The Underground Railroad is a historical fantasy about the American slave trade and slavery, and about the country’s history with race as a whole. Using both history from the slavery era and the further racial discrimination that followed in the decades after abolition, Whitehead’s book is both a stunningly creative look at the country’s growth as a nation, and a fantastic commentary and criticism of the same.

This is very much a plot-and-commentary-driven novel. Whitehead has himself said that his initial idea was of what would happen if the underground railroad had been a real train2. He has also said that this choice to make the fantastical railroad the central element of the book allowed him to play with time and different elements of history3.

The other patrollers were boys and men of bad character; the work attracted a type. In another country they would have been criminals, but this was America.

The book starts at a plantation and shows not only the violence and hatred of the slave owners (the book in general is very violent, with Whitehead including various punishments in a way some primary sources do not, his novel making up for the relative censorship in those books) but the hierarchy and violence that arose as a natural consequence of a situation that caused everyone to be focused on their own survival at the detriment of others.
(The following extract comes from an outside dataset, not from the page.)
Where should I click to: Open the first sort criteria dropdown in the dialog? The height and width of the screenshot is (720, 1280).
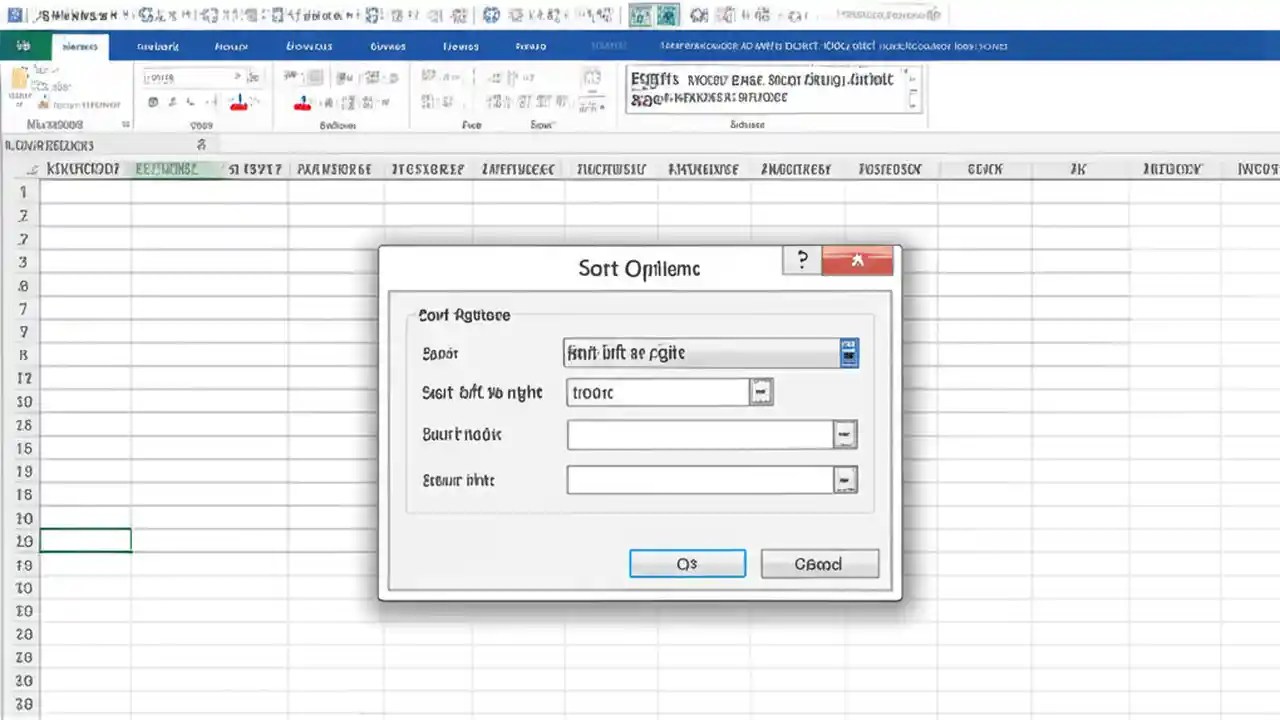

As the train takes Cora – the narrative mostly concerns her – to different Southern States, Whitehead uses these assorted pauses to look at different ideas and acted-out discriminatory practices that were not a part of the exact historical time Cora is living in but were a part of the future decades.

This altering of history creates another fantasy thread in the book, though not nearly as close to ‘fantasy’ as the railroad; Cora steps into situations that you’ll rightly see are at odds with the places that came before it. In one such case, the technology in the State seems too far advanced for a short train journey away. Here, mandatory regular health checks for black people in a state that gives them education, housing (if in a dormitory), and relatively lowly jobs, seem at first a thoughtful acknowledgement of escaped slaves’ trauma… until the doctor offers Cora a not-so-elective-as-described sterilisation, discussing how the state is working on health ideas and performing surgeries on black women who have had a couple of children.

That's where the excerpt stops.